▶ _Work instructions_
(A) From the A64FX announcement below, list the features of the A64FX CPU that the text names.
(B) According to the A64FX announcement below, what peak performance does the chip offer?
(C) Resume the A64FX announcement below by writing what comes after its last sentence.
[Begin Text to read]
Fujitsu today announced the specifications for the A64FX CPU to be featured in the post-K computer, a supercomputer being developed by Fujitsu and RIKEN as a successor to the K computer.
The organizations are striving to achieve post-K application execution performance up to 100 times that of the K computer.
A64FX is the first CPU to adopt the Scalable Vector Extension (SVE), an extension of Armv8-A instruction set architecture for supercomputers. This chip offers peak performance of over 2.7 TFLOPS, demonstrating superior HPC and AI performance.
Fujitsu made the announcement at Hot Chips 30, an international symposium on high performance processors and related technologies that was held in Silicon Valley, California from August 19-21.
Post-K is the successor to the K computer which in 2011 achieved the highest ranking in the world on the TOP500 list of supercomputers around the world. Fujitsu and RIKEN are developing post-K, aiming for starting operation around 2021.
A64FX is the high-performance CPU that will be used in post-K. It offers a number of features, including broad utility supporting a wide range of applications, massive parallelization through the Tofu interconnect, low power consumption, and mainframe-class reliability.
A64FX is the first CPU to adopt the SVE of Arm Limited's Armv8-A instruction set architecture, extended for supercomputers. Fujitsu collaborated with Arm, contributing to the development of the SVE as a lead partner, and adopted the results in the A64FX.
[End Text to read]
[Begin Dataset entries]
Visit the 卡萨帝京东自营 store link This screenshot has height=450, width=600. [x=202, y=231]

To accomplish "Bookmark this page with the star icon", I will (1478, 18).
[End Dataset entries]
[Begin Dataset entries]
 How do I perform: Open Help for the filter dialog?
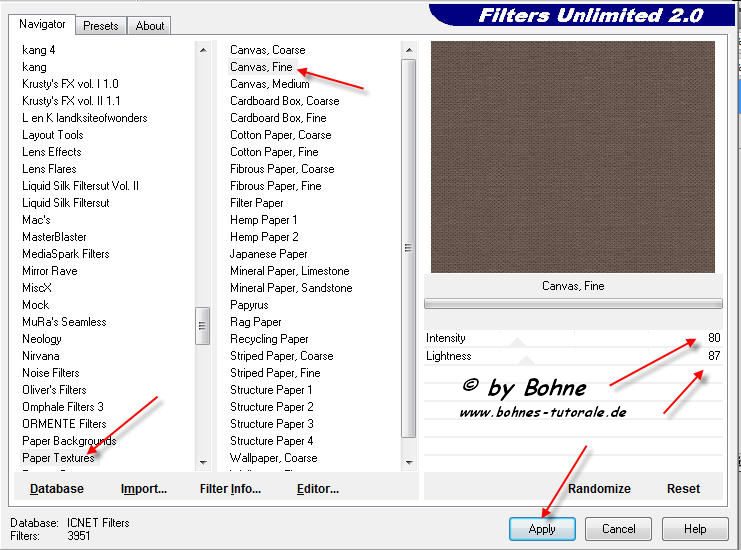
[End Dataset entries]
▶ _Responses in order_
(A)
- Broad utility supporting a wide range of applications
- Massive parallelization through the Tofu interconnect
- Low power consumption
- Mainframe-class reliability

(B) Over 2.7 TFLOPS.

(C)
Fujitsu developed the microarchitecture of the A64FX by building on the technology of its previous supercomputers, mainframes, and UNIX servers. With hardware technology that draws out the high memory bandwidth of high performance stacked memory, the system can efficiently utilize the CPU's high functional computational processing units, enabling delivery of high application execution performance. The CPUs will be directly connected by the proprietary Tofu interconnect developed for the K computer, improving parallel performance. The system can provide a peak double precision (64 bit) floating point operations performance of over 2.7 TFLOPS, with a computational throughput twice that amount for single precision (32 bit), and four times that amount for half precision (16 bit). In other words, by using single precision or half precision operations, applications can get results even faster. Fujitsu has also enhanced computational performance for 16 bit and 8 bit integer operations. Accordingly, this CPU is suited for a wide range of fields such as big data and AI, not just for the computer simulations at which traditional supercomputers excel.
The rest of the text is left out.